The script opens the selected book in the Kindle web reader with Chrome. With the Selenium web automation tool, pages are flipped and screen captured. The screen shots are saved to a PDF, an OCR process is run with Marker, and the output is saved as an ePub with pypandoc.
Inspired by the Stripping Kindle DRM With Lego project which appeared in Hackaday.
- Python >= 3.10
- Chrome
- Has only been tested in Linux
- A Kindle account with the book to be converted
Update sampledotenv with your settings and save as .env, then install the requirements by running:
pip install -r requirements.txt
Open the desired Kindle book on the Amazon web reader - it is https://read.amazon.ca in Canada - with Chrome, and advance to the desired starting page. I suggest advancing to the first reading page, past the Table of Contents.
Close Chrome. Then run:
python kindleOCRer.py --title="Kindle Book Title --jobname="OCR job name"

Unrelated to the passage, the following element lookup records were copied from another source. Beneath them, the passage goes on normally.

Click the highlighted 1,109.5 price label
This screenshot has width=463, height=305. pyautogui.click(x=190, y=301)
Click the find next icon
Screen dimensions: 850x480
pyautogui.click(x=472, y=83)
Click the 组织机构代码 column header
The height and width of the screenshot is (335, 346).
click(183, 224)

If the Chrome profile selected by Selenium does not have your Amazon credentials, you will have 30 seconds to log in before the script times out.
The captured and converted Kindle book will be exported to ./output/jobname/jobname.epub
Note:
- The screen capture step will stop on the last page for about 30 seconds
- the first time the script is run, the Marker library has to download its OCR models.